# Problem requirements:
No pictures should appear in the copy; otherwise retype the entries exactly.

# Provided material:

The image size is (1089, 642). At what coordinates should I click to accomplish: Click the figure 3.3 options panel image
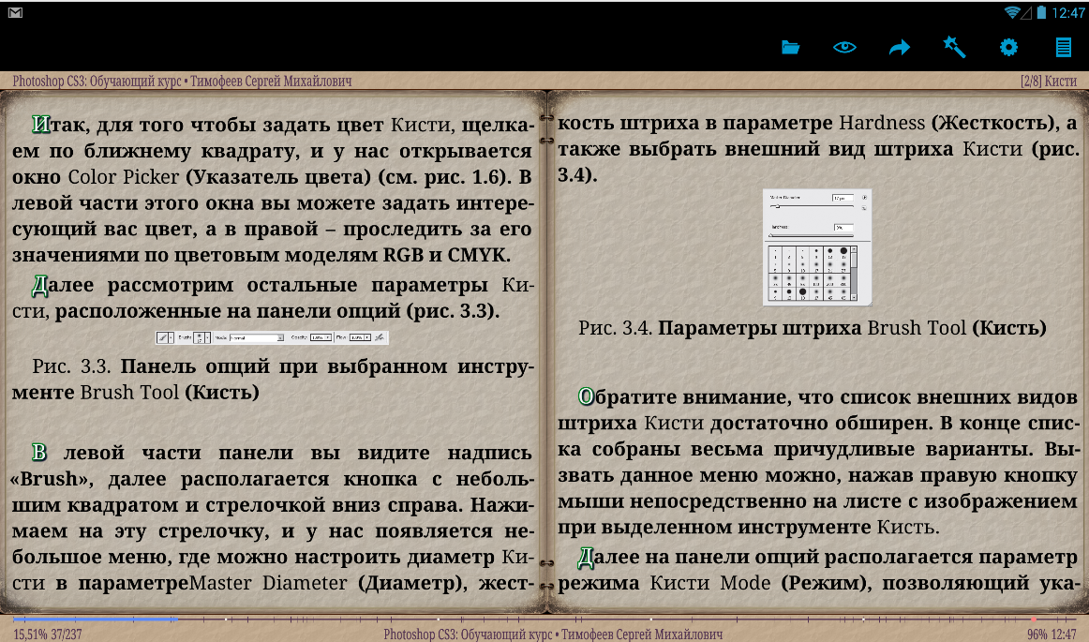coord(272,337)
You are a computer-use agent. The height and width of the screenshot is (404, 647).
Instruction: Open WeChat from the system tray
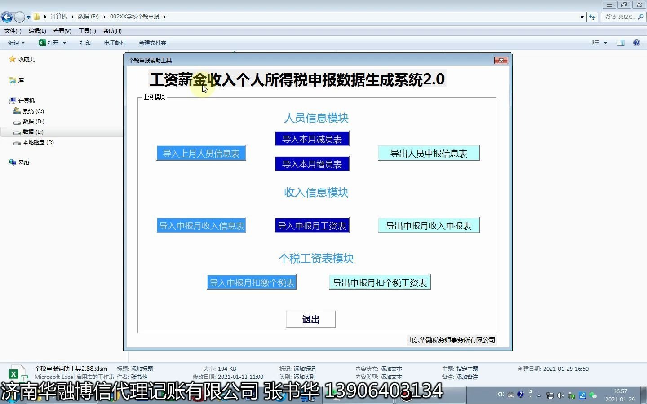point(593,395)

# Task response:
The image size is (1089, 642). At what coordinates should I click to accomplish: Click the figure 3.3 options panel image
coord(272,337)
You are a computer-use agent. The height and width of the screenshot is (404, 647).
Instruction: Open WeChat from the system tray
point(593,395)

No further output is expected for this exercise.